** What you should do **
Before turning to the material, reproduce the passage about Cleo verbatim between "I woke up at" and "Cleo as still in the laundry room.", inclusive.

I woke up at 5 something AM and Cleo was in the laundry room.
I woke again about 8 AM, still on the couch, Cleo was still in the laundry room.
She had tried to use the litter box, her paw prints were inside
but she was unable to do it and peed on the pee pad,
which was not at problem as the pee never leaks through.
So I put that pad in the washer and replaced it with a fresh clean pad.
Cleo as still in the laundry room.
I got her some ice cream and brought her back to where her carrier was.
I had pads down on the rug for any possible accidents.
I napped and Cleo napped.
I listened to Ancient Faith Radio and never watched Perry Mason today.
It felt like the right thing to do, in many many ways.
So Cleo was surrounded with prayers all day.
She went back to the laundry room.
I later took her in my arms and carried her to each room of our house,
even the bedroom with our icons, our bathroom off of the bedroom,
the chapel, the office (showing her where she liked to be on the rug and chair),
the pantry where her food is stored, and kept saying
"bye bye, bye bye (bed) (office) (chapel) (pantry)" while holding her.
I put her briefly on the chair looking out the window,
she did not move but would have fallen off if I had not taken her back.
She was so weak, thin, you can see she looks like a pancake :(
And I gave her more ice cream, I think this is one of the times she licked it.
Other than she only drank bits of water throughout the day.

** Source data **

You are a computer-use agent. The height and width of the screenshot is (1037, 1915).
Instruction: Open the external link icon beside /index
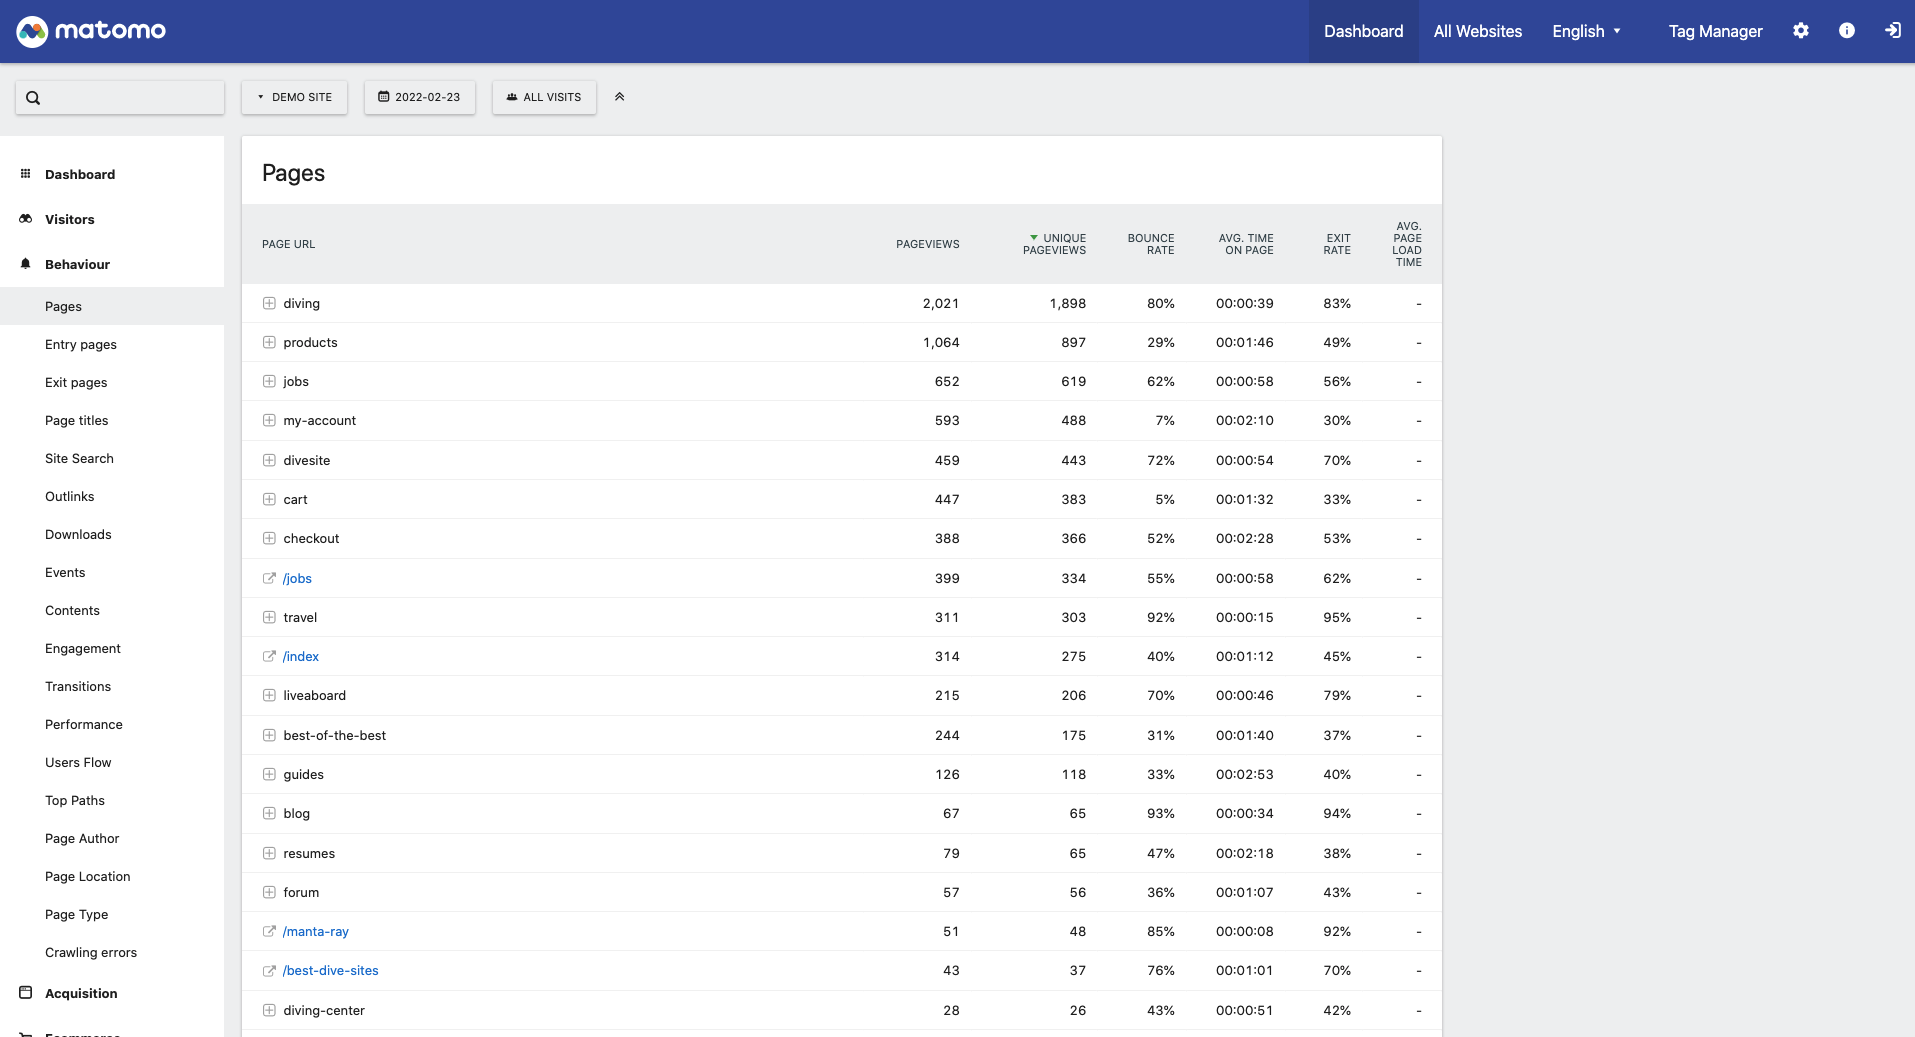point(269,656)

** Full output **
I woke up at 5 something AM and Cleo was in the laundry room.
I woke again about 8 AM, still on the couch, Cleo was still in the laundry room.
She had tried to use the litter box, her paw prints were inside
but she was unable to do it and peed on the pee pad,
which was not at problem as the pee never leaks through.
So I put that pad in the washer and replaced it with a fresh clean pad.
Cleo as still in the laundry room.